### [DOCUMENT SECTION]
____
Currently viewing the tag: "East St. Louis"

You’ve heard the phrase “ghost town.” A town that was there and isn’t today. What about a “ghost city?” When a once-vibrant urban area goes to ground, you can hope for rebirth or say bye bye.

…………………….

First, I wish this essay to be a testament to how a random occurrence can lead to greater insight, inspiration, and ideas for the future.

In the process of cleaning house a few weeks ago, a rather large house filled mostly with books, I came across East St. Louis – Made in USA: The Rise and Fall of an Industrial River Town. This was surprising because there aren’t many books in this house I am not familiar with, even if I have not read them.

I’ve spent the better part of my career writing about industrial America from the inside out. As a youth, I worked a summer job once in Chattanooga, TN, loading and unloading tires from boxcars and rail cars into and out of temporary warehouses created from abandoned industrial structures. On my lunch breaks or waiting to be picked up, I’d rummage around the old machinery, occasionally the files and paperwork left behind, and the neighborhoods these manufacturing facilities inhabited. Before that, I remember being “volunteered” by my mother to work one of the first Earth Days in 1970 in, to be euphemistic, one of the less fortunate city neighborhoods, far far away, frankly, from the comfortable suburb my family lived in. We worked abandoned light industrial areas and inhabited residential areas.

Industrial America fascinates me.

If Americans know anything about East St. Louis, they know (1) the flat tire scene in the first Vacation movie, starring Chevy Chase and (2) that it is one of those cities adjacent to one of those much better off cities. I moved my family from Bucks County, PA, to St. Louis in 1997. East St. Louis, directly across the Mississippi River, was known for three things – crime, strip clubs, and decaying industrial sites. I was familiar with these kinds of cities. There are edge cities, prosperous suburban metropolitan cities adjacent to or near the cities everyone knows. Then there are fall off the edge of the cliff cities, decaying cities adjacent to the cities we know, usually (but not always) in the next state over.
____
### [DATA EXTRACT]

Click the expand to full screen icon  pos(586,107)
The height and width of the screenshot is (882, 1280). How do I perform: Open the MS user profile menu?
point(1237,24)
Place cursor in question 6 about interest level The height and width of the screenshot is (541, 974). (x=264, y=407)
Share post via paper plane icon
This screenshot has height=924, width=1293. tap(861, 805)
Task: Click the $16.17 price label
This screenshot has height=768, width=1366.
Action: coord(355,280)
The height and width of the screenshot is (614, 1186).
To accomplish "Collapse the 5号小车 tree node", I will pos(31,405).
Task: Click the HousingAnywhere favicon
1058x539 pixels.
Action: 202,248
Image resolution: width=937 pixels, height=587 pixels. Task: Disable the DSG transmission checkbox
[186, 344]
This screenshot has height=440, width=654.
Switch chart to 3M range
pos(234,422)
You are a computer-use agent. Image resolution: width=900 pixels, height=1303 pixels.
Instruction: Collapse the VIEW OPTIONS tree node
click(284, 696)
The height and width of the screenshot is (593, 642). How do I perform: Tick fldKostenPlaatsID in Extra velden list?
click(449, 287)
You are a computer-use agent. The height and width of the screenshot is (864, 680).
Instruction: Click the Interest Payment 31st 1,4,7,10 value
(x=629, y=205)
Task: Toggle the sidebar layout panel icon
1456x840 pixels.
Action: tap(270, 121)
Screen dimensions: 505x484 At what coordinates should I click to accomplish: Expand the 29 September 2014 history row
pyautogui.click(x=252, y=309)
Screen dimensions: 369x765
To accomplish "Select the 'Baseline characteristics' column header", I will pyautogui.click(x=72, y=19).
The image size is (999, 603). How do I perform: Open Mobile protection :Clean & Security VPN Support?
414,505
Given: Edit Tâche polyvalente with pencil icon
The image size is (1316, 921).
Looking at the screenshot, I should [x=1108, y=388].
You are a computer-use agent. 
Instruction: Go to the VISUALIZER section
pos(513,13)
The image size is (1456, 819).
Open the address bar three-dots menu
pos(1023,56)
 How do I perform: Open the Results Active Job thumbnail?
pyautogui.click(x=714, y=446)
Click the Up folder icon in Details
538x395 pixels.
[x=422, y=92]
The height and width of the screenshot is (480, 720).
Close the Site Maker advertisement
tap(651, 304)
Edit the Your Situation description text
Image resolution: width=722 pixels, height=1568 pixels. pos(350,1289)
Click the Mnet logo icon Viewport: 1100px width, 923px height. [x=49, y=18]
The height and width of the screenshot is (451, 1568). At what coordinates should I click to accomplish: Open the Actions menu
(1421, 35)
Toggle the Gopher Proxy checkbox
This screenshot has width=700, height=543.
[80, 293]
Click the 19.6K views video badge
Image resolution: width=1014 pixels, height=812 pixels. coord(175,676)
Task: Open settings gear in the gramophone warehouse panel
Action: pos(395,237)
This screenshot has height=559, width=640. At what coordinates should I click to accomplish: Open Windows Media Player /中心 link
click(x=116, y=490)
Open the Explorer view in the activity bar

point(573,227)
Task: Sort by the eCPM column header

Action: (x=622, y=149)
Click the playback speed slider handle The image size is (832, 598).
____
### [YOUR INSTRUCTIONS]
Resume the essay about East St. Louis, picking up right after its last sentence.

### [RESPONSE BELOW]
When I lived in New York City, I got pretty familiar with Newark. I worked in a refinery in Elizabeth, NJ, adjacent to Newark. Back then (1970s and 1980s), lots of cities in NJ served in the role of fall off the edge of the cliff – Newark, Bayonne, Elizabeth, Jersey City, and others. To the north were the prosperous edge cities like Stamford, CT, and those in Westchester County, NY. When I lived in Bucks County, PA, commuting distance to both New York and Philadelphia, I got familiar with Camden. In my frequent travels to Chicago and environs, I became somewhat familiar with Gary, IN. Later I spent a lot of time in San Francisco and got to know Oakland.

East St. Louis: The Rise and Fall of an Industrial River Town, by Dr. Andrew J. Theising, a professor at Southern Illinois University – Edwardsville, IL, explained to me why East St. Louis is the way it is. It exemplifies the power, in this case destructive, of initial conditions: The city was conceived to cater exclusively to its industrial interests and once those industrial interests decayed to nothingness, the city’s purpose, it’s reason for being, went with it. It has, for all intents and purposes, gone to ground. There is very little left. What institutions and “businesses” remain, or have emerged in recent years, are, according to Theising, public and non-profit and therefore not paying taxes.

Theising’s treatise, eminently readable, is based on scholarly research. The photographic history alone is worth the read. Even in 1918, the city was determined by census statistics to be the second-poorest in the country. Mind you, this was a mere fourteen years after St. Louis, across the river, hosted the World’s Fair when it was America’s fourth largest city. Although simplifications are dangerous, you could say that St. Louis’ money went west (Clayton, MO, is the prosperous edge city for the metro area) and St. Louis’ industrial dumping grounds went east. The government of East St. Louis catered to those industrial interests, at the great expense of its residents.

I was so captivated by Theising’s book that I told him so in an email and he graciously offered to give me a tour (he runs a place called the Institute for Urban Research). I had driven around the city before but it had been about ten years. Yes, I had even visited the strip clubs every so often with an out of town business client on generous expense account.

But I wasn’t prepared for what Dr. Theising showed me.

Fact is, the city has, indeed, gone to ground. So little of it is left. There is a main drag and I was surprised to learn that, while the storefronts were boarded up and there was little activity early on a Friday afternoon, on weekend evenings, you’d be hard pressed to find parking. As portrayed in Vacation, the city is something like 97% African American. In this day and age, that in itself is kind of mind-blowing.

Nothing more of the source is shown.